Schwäbische Zeitung (Alb-Donau)
Mit Most das Feuer gelöscht
Kuh an ihrem Platz mitten in den Trümmern des abgebrannten Stalles stehen geblieben
WESTERHEIM (sz) - Die inzwischen verstorbene Paula Wiedmann hat die Schrecken des 21. April 1945 miterlebt und vor Jahren ihre Erlebnisse niedergeschrieben:
„In der Kirche hörte ich die ersten Explosionen. Ich schnappte meine kleine Schwester. Wir rannten durch den Südausgang. Die Schwester verlor ihr Gebetbuch, wollte zurück, ich riss sie aber mit mir fort in das nächste Haus am Kirchplatz und dort in den Keller. Später suchten wir Unterschlupf beim „Steigbauer“. Der hatte oben im Haus eine frisch geschlachtete Sau hängen, im Keller hing eine zweite. Im Keller waren bereits viele Leute untergebracht. Auf dem Sofa lag ein verletzter Bub.

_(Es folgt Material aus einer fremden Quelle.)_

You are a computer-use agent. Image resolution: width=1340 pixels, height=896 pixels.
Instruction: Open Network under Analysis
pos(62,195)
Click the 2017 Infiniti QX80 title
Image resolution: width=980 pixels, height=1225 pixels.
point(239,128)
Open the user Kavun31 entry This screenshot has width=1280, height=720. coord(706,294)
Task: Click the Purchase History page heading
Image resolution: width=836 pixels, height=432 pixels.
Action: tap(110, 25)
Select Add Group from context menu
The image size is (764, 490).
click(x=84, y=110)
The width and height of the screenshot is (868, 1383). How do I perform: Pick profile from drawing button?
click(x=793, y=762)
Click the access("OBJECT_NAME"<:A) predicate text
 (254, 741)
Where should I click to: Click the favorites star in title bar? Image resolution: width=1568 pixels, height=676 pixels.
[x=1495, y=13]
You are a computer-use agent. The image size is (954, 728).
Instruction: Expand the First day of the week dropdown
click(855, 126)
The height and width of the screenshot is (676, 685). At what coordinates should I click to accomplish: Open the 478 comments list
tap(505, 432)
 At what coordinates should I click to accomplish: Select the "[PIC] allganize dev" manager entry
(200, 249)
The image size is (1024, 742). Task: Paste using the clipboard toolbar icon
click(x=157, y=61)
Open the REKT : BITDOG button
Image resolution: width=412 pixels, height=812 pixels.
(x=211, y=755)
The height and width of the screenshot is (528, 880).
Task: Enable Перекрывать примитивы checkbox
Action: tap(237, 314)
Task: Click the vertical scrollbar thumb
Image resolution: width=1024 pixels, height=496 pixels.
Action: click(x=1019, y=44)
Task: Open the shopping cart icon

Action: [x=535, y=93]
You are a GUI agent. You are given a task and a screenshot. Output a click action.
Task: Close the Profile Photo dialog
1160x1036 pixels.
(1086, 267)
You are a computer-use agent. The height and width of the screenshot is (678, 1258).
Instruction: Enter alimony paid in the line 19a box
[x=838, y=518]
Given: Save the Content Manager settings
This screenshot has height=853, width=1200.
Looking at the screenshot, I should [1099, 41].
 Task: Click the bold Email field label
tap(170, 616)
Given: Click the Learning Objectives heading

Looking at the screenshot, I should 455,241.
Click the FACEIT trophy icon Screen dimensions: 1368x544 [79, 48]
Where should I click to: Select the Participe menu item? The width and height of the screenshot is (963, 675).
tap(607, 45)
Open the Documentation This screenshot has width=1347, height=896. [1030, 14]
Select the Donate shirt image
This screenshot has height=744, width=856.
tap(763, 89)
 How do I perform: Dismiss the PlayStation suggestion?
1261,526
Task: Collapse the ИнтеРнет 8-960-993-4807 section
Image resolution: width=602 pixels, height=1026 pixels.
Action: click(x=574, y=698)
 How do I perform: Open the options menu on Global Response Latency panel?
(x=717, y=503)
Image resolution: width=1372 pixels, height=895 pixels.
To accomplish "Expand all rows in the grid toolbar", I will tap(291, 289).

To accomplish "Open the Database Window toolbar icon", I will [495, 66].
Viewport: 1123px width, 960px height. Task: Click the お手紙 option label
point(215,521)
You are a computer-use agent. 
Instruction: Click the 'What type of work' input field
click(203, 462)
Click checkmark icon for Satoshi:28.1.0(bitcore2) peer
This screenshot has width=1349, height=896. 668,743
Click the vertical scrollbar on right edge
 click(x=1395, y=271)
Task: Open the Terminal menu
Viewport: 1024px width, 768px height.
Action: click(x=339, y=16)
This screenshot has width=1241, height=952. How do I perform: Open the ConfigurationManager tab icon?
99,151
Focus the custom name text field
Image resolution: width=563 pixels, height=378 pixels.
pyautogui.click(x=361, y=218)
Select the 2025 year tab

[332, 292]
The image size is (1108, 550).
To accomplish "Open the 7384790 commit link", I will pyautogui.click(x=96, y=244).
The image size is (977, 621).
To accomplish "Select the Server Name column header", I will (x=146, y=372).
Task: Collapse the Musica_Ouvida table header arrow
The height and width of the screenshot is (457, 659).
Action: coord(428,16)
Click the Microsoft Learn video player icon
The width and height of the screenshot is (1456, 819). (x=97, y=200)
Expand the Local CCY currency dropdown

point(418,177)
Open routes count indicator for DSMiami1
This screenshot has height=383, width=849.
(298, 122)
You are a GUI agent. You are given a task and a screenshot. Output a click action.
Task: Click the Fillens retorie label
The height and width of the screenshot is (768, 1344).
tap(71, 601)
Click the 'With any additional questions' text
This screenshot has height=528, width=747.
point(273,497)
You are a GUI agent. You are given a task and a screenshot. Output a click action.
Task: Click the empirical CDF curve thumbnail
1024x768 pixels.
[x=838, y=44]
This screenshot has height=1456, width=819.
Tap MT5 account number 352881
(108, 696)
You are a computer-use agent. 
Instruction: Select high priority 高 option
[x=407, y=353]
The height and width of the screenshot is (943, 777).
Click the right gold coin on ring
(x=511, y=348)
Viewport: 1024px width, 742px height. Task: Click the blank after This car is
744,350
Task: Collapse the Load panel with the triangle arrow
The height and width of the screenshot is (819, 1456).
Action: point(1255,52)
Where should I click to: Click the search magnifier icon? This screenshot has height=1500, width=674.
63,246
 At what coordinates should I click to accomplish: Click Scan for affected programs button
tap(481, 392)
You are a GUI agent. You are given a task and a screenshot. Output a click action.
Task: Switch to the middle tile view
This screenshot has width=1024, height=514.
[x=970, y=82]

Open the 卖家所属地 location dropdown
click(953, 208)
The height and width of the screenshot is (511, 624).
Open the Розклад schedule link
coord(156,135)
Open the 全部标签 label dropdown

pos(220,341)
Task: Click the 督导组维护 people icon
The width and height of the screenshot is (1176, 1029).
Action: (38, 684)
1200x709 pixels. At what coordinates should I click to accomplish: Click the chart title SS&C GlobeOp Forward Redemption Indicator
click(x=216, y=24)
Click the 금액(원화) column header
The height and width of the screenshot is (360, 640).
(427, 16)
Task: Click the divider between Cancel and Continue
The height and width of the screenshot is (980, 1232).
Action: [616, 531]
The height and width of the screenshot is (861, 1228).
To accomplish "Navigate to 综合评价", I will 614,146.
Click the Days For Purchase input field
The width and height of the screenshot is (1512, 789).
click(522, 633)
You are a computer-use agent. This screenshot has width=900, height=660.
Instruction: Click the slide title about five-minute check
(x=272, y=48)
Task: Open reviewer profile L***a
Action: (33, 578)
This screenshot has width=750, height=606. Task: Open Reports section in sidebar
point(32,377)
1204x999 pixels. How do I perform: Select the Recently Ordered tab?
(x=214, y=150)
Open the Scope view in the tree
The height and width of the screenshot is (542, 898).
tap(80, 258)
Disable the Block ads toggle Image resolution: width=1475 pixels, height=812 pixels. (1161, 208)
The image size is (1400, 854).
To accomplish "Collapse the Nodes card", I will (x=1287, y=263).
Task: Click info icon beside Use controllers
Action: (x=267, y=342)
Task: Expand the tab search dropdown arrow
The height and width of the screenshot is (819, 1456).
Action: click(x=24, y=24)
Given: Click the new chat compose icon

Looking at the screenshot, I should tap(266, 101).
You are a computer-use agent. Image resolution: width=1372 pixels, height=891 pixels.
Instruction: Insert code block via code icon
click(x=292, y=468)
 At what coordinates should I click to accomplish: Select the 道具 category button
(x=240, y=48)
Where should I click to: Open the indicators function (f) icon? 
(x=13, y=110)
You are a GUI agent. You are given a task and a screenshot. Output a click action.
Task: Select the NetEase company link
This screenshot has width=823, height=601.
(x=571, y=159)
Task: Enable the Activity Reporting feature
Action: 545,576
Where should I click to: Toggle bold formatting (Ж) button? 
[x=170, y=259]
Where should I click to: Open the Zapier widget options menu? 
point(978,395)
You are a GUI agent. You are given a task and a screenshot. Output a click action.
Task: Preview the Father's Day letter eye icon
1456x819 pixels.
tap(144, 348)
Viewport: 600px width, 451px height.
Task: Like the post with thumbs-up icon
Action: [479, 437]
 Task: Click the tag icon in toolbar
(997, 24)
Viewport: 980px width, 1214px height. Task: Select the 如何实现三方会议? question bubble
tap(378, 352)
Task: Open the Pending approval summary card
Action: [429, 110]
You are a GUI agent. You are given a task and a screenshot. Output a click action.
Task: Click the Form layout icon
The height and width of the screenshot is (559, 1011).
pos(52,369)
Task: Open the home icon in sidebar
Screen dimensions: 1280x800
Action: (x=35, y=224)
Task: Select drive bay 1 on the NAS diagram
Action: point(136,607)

In der Nacht beobachteten wir, wie sich deutsche Soldaten hinter den Hecken Richtung Dorf auf den Weg machten. Weil wir nicht wussten, was das zu bedeuten hat und ob es nicht vielleicht einen Gegenangriff der Deutschen geben könnte, blieben wir nicht da, sondern gingen in einen nahe gelegenen Wald. Mein Vater brachte in einem Wagen Bettzeug dahin. Er erzählte, der Stall und die Scheune seien abgebrannt, aber die vier Kühe gerettet und im Wald.
Später erfuhr ich, dass meine größere Schwester im Haus geblieben war. Als unsere Scheune brannte, fing auch das Wohnhaus an zu brennen. Sie versuchte es mit unserem polnischen Fremdarbeiter zu löschen. Er half ihr sehr, wie ich später erfuhr. Weil kein Wasser mehr verfügbar war, löschten die beiden es mit Most aus dem Keller. So blieb wenigstens unser Haus stehen und wir hatten ein Dach über dem Kopf. Als wir uns am Sonntag wieder zurück trauten, stand eine unserer vielen Kühe an ihrem Platz mitten in den Trümmern des abgebrannten Stalles.